20121103

Rahadyan Herbisworo


"Non. udah tau siapa saya?", ini kata-kata pertama yang diucapin sama orang di depan gue. Gue yang sempet ngintip sedikit mengangguk dengan mata tertutup, tangan gue menggenggam tangan dia, meraba kekasaran telapaknya, lelaki ini sepertinya pekerja keras. Mungkin supir kereta antar negara.

Dan berhubung kami seusia, kata-kata "saya" dia ganti jadi "gua", lelaki ini adalah Abang Dyan, pasangan gue selama karantina di Jakarta Barat. Dari awal masuk sampai udah malam final, hubungan gue dan Dyan diwarnai percanggungan dari diem-dieman, ngomongin orang, menyimpulkan banyak hal, sampai berantem-berantem kecil dimana setiap hari mood kita berdua ngga ada yang bisa nebak. Apakah kelinci ataukah gorila.

Taurus yang satu ini emang jelas ngga pernah click sama gue. Saat kami berdua dipasangkan, saat itu juga kami saling berusaha mendekatkan. Abang Dyan berusaha melayani gue selayaknya seorang Abang ke Nonenya. Menanyakan keberadaan gue setiap pagi, membawakan box make-up dan perintilan None saat gue datang, memperhatikan penampilan gue, ambilin makan-minum tiap jam istirahat, nganterin gue sampe mobil dan say "bye bye, jangan kenapa-kenapa di jalan." (karna gue yg bakal repot tanggung jawab men!) sesederhana itu chemistry kita buat jadi pasangan dengan nomer 19-20.

Sampai suatu hari, kami berdua dihadapkan dengan keheningan dalam ruangan. Gue ngegebuk dia pake selop untuk mencairkan suasana *None barbar*. Menanyakan perihal pasangan masing-masing, Dyan cerita, pacarnya yang sekarang adalah pacar pertamanya. Cantik, yang jelas dia seneng banget karna pacarnya pengertian udah mau percaya saat dia harus di karantina. Gue yang ngedengerin ikut seneng, berhubung gue pun memiliki pacar yang juga pengertian dan mendukung gue untuk ikut karantina ini, maka kita mulai membangun komitmen bahwa harus menjaga perasaan pasangan masing-masing selama karantina ini. Dyan mulai mengawasi gerak-gerik gue dan selalu iseng buat ngomong, "Non, punya pacar Non." kalo muka gue udah terperangah sama kegantengan Abang-Abang senior yang dateng selama karantina. Begitupun gue, yang suka nakut-nakutin dia kalo dia mulai komen "Nonenya cantik." dengan kata-kata, "Bang lu mau lu diputusin cewe lu.". Dyan langsung geleng-geleng keras, "Gue di sini homo, Non. Ngga doyan None."

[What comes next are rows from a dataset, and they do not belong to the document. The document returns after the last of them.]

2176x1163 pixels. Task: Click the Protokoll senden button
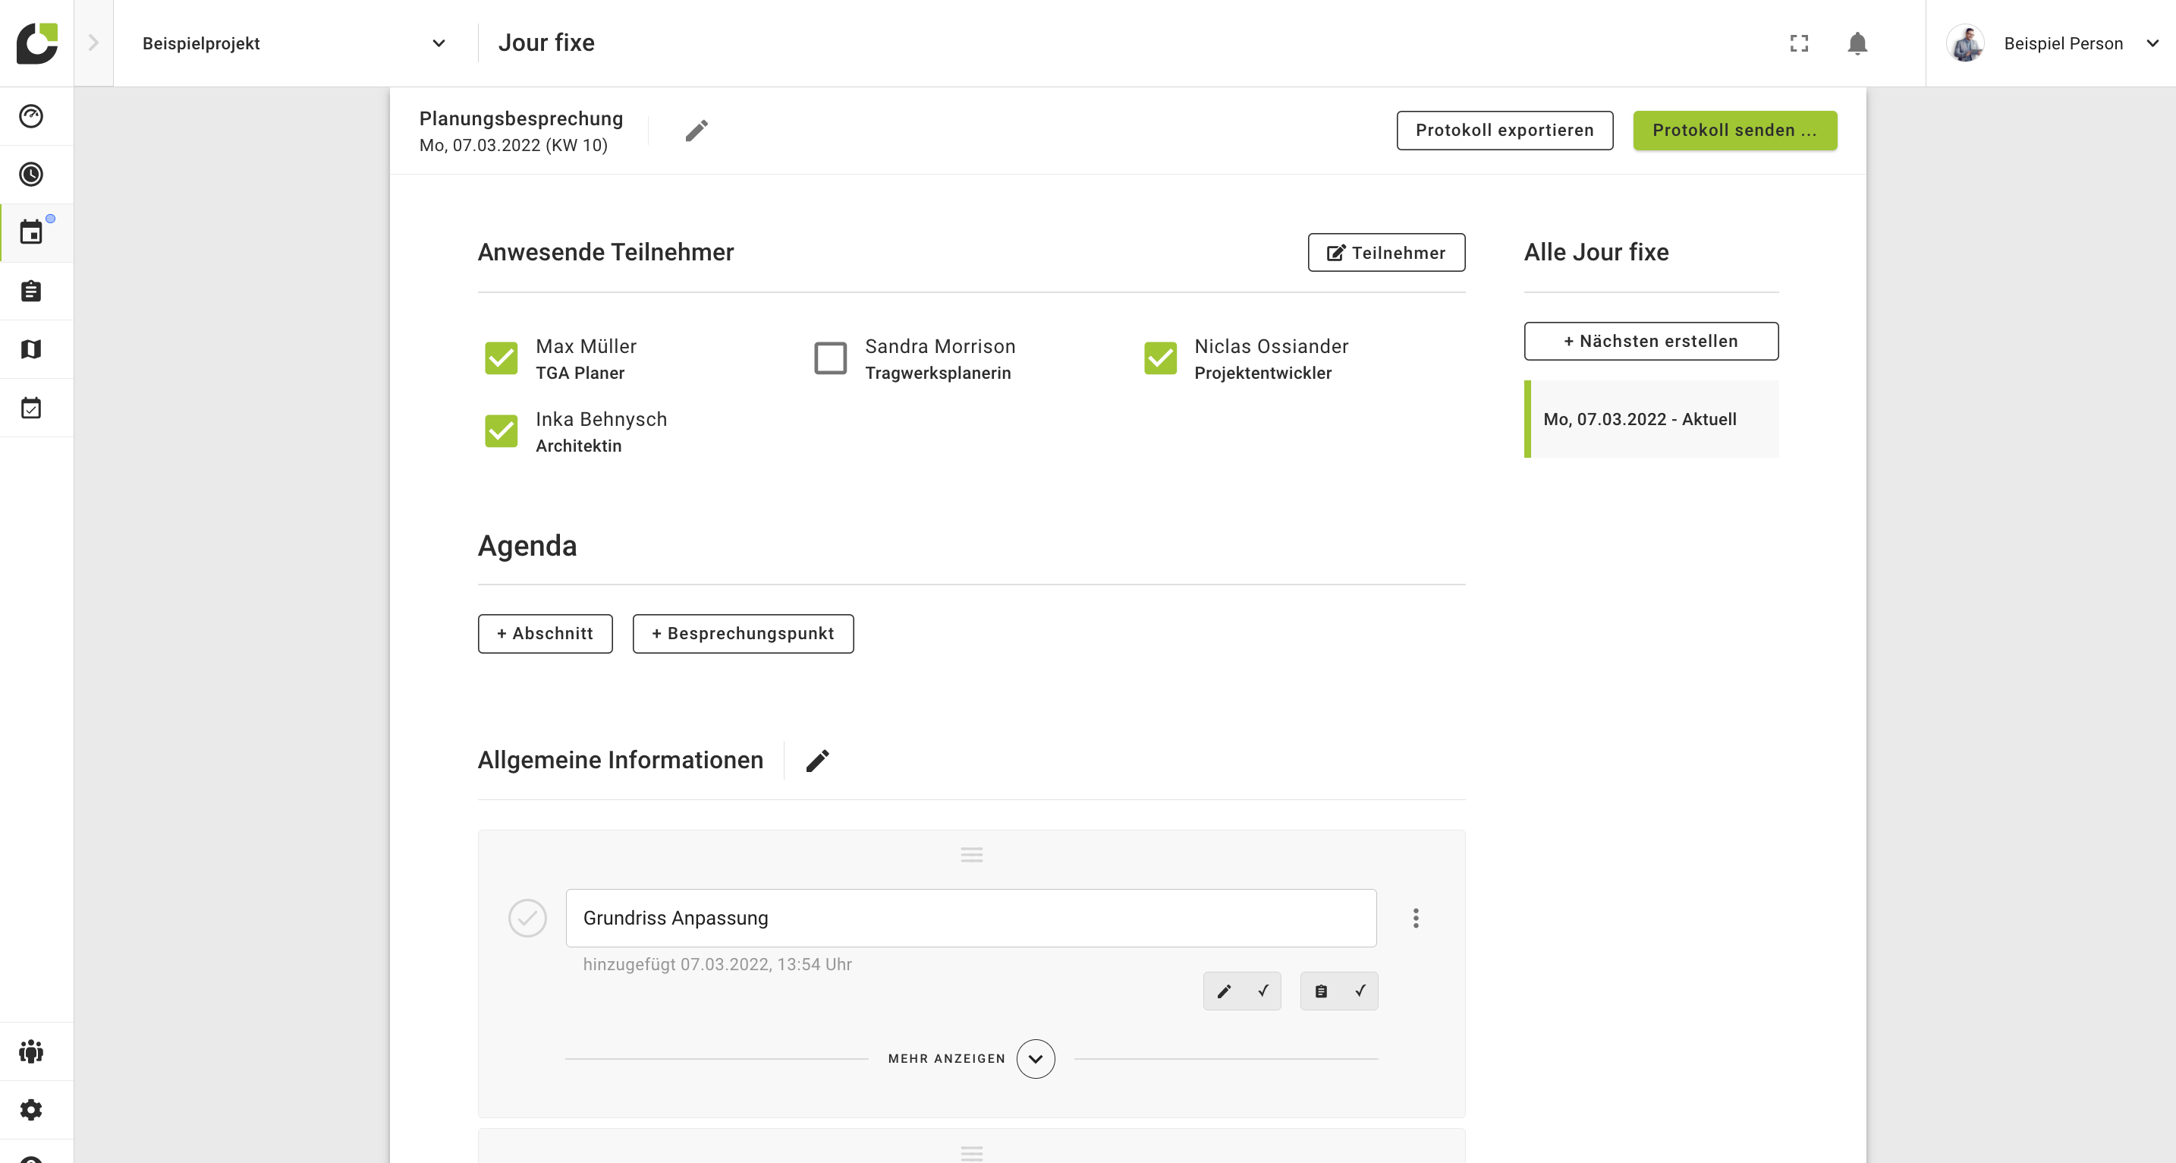coord(1733,130)
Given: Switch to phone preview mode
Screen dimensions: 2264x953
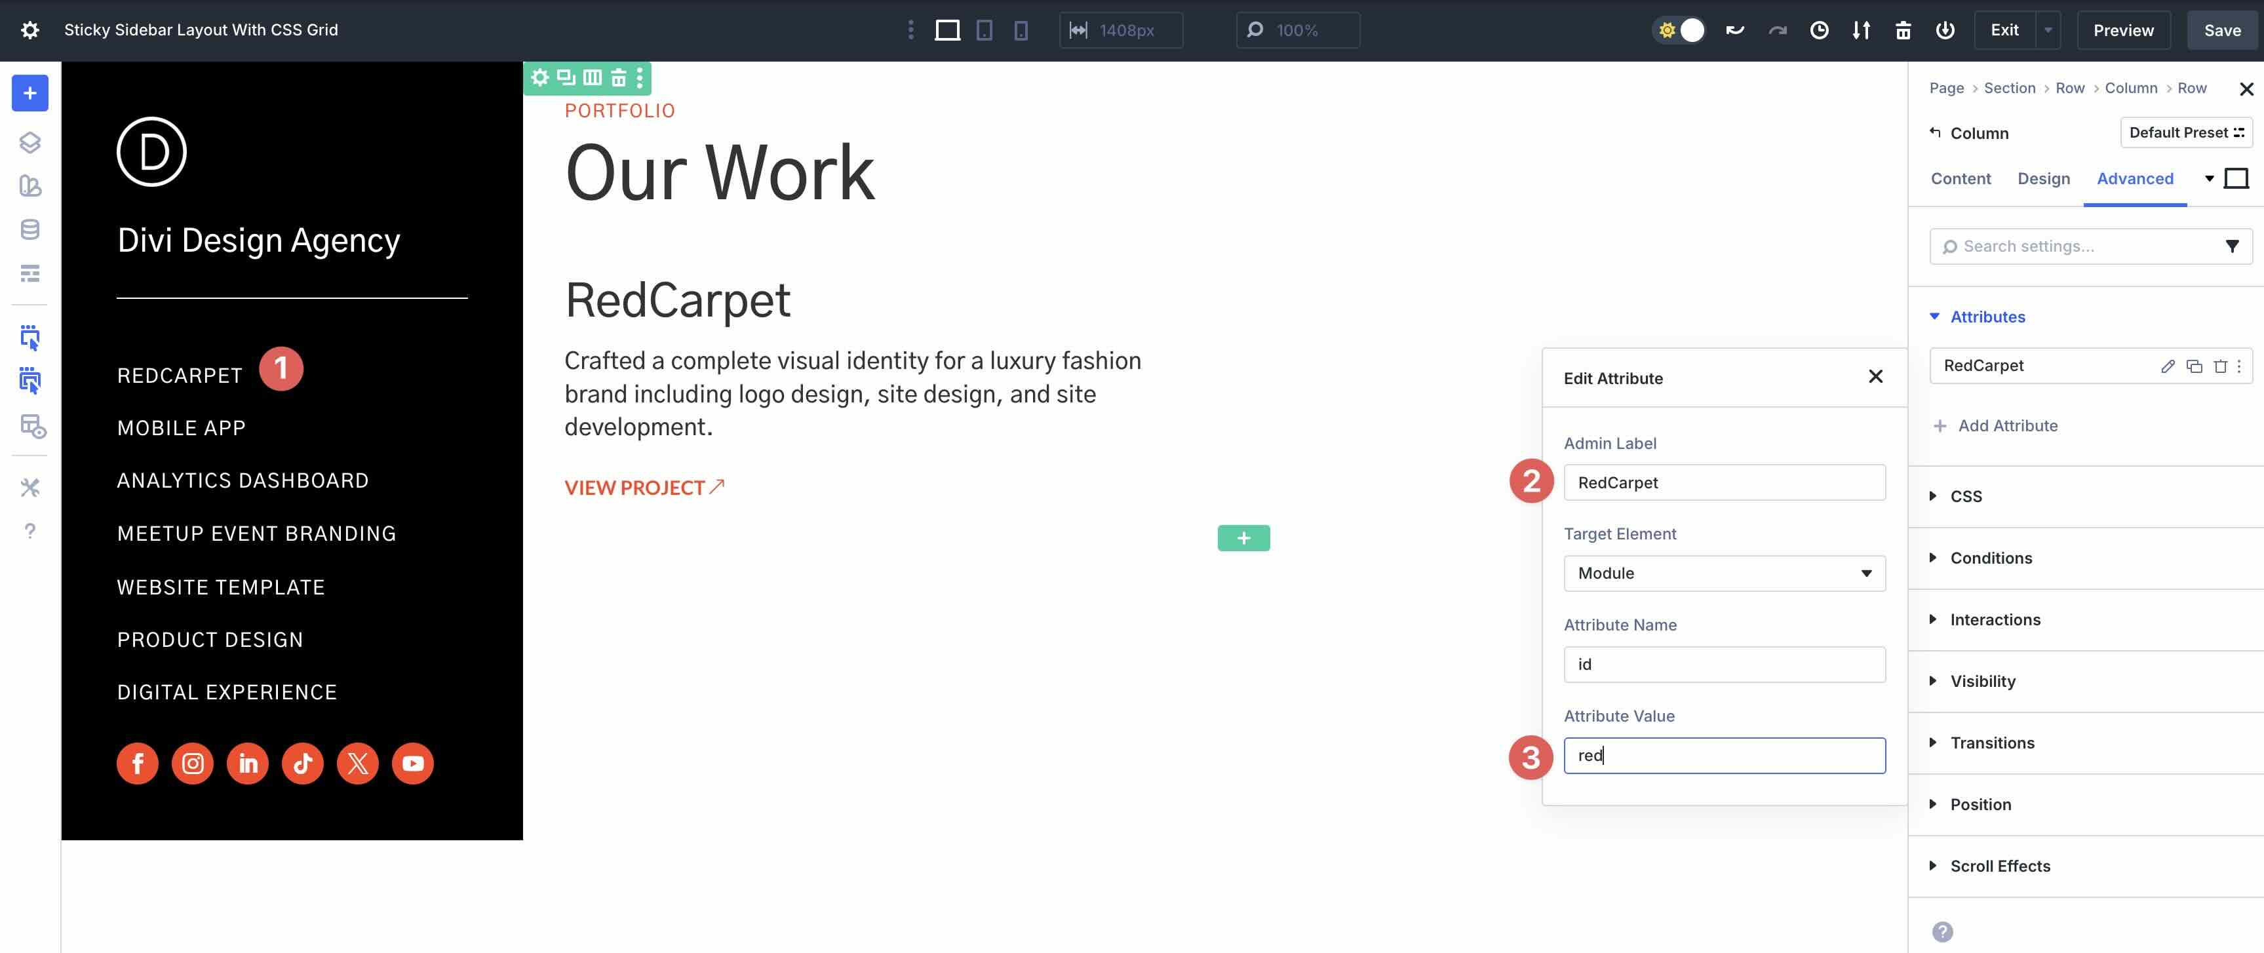Looking at the screenshot, I should tap(1020, 29).
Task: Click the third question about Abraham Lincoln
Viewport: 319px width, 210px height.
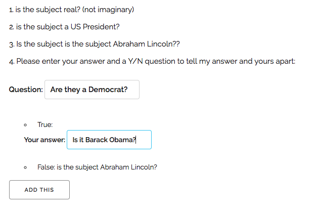Action: pos(98,44)
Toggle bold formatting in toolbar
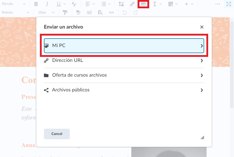 (36, 4)
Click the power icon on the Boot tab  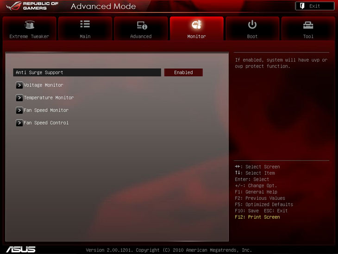click(252, 25)
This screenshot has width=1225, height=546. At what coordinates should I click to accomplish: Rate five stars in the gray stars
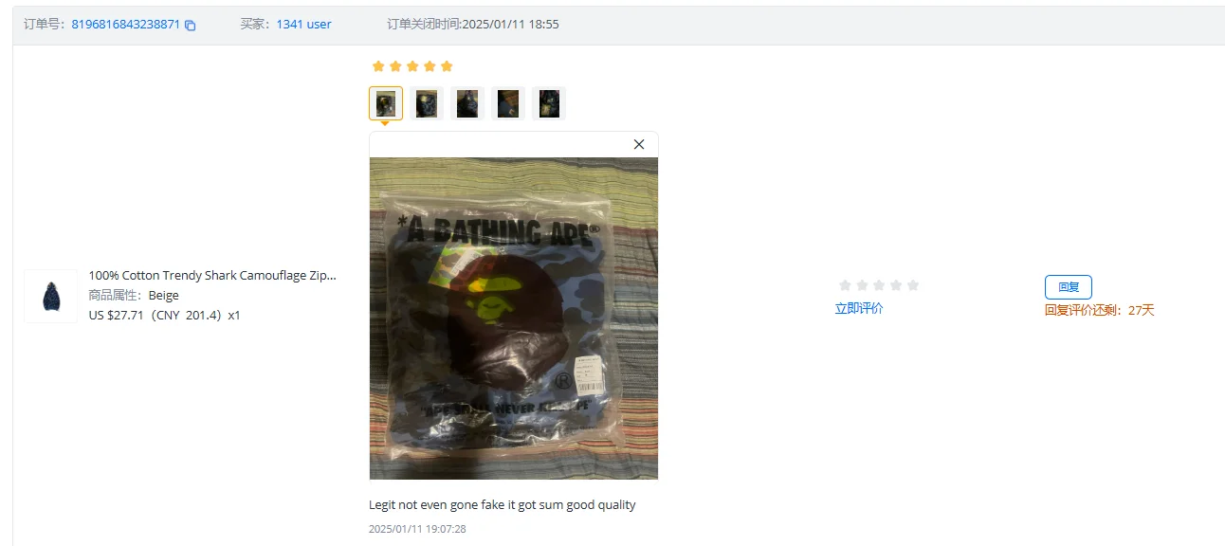pyautogui.click(x=913, y=285)
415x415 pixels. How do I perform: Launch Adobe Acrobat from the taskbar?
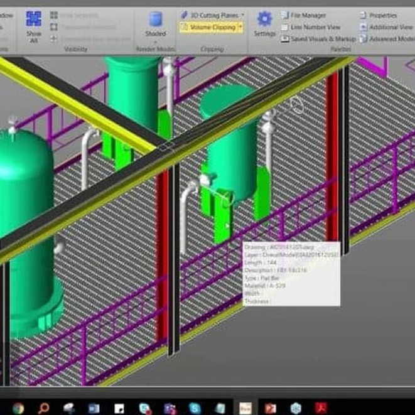pyautogui.click(x=322, y=408)
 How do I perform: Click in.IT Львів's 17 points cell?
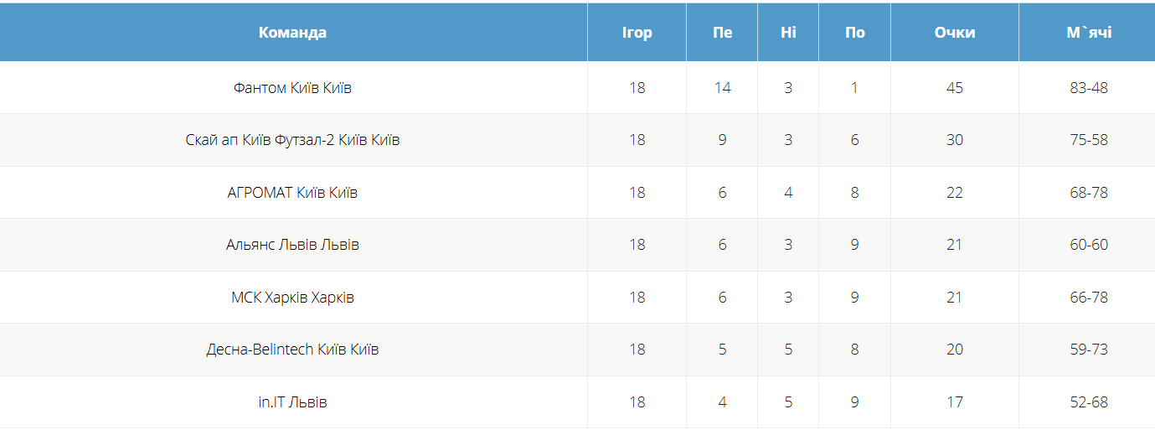coord(955,402)
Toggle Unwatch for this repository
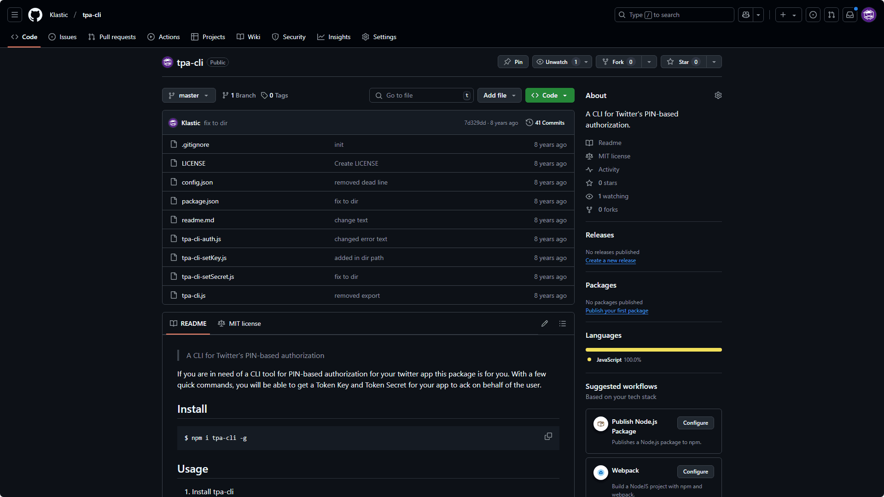The width and height of the screenshot is (884, 497). coord(556,62)
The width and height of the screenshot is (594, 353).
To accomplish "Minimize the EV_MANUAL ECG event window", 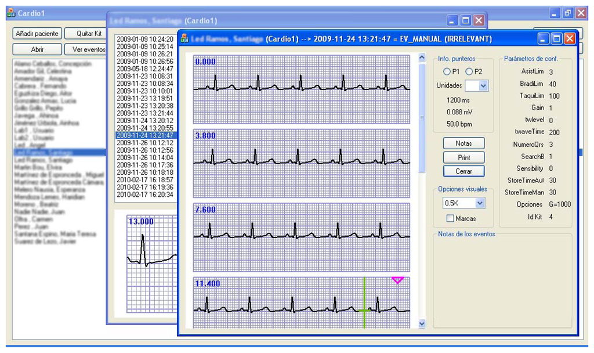I will (x=544, y=39).
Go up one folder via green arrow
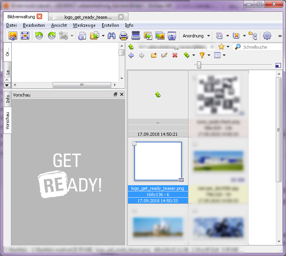This screenshot has height=256, width=286. 131,47
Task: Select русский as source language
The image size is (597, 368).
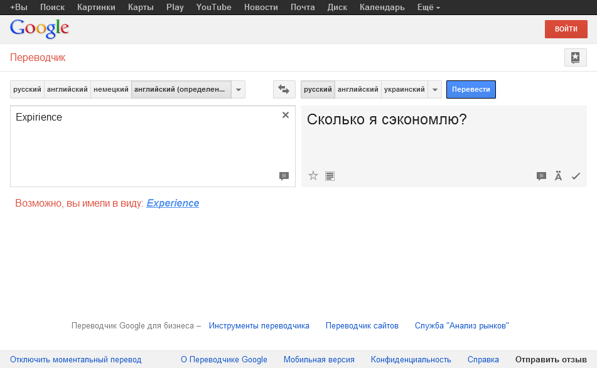Action: [27, 90]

Meskipun Dyan adalah teman gossip yang baik dan pengkomen yang sinis, Dyan tidak serta-merta menceritakan semuanya sebelum gue yang nanya. Sampai ketika dia harus ngajuin ijin untuk tidak ikut karantina besok, menurut alasan yang diajukan ke senior, dia harus ngerjain proyek di kampusnya. Saat nganterin gue ke mobil, gue sempet nanya alasan dia sebenernya kenapa ambil ijin.

"Gue mau jalan Non sama cewe gue. Kangen."

Rasanya terharu banget, gue langsung menepuk pundaknya. "Tenang Bang, besok gue yang ambil alih semuanya di karantina!" jelas gue bahagia dengan cara komunikasi kita, ngga perlu akrab tapi tau satu sama lain, gue ngerasa Dyan tepat memposisikan diri sebagai pasangan gue selama karantina.

Saat foto angkatan Jakarta Barat 2012 kemaren, gue langsung memeluk Dyan kangen begitu dia memanggil nama gue. Rasanya rindu juga sama masa-masa karantina bareng dia yang boring karna emang ngga bisa balik lagi dan chemistry kita yang masih sebatas itu-itu aja. Dyan masih sama cewenya, sementara gue udah ngga sama siapa-siapa. Dyan menepuk bahu gue menguatkan, seperti berkata, suatu hari akan ada cowo yang benar-benar buat gue sekalipun ia harus sibuk dengan tugasnya, dan rela ngaku homo untuk sekedar jaga kesetiaannya.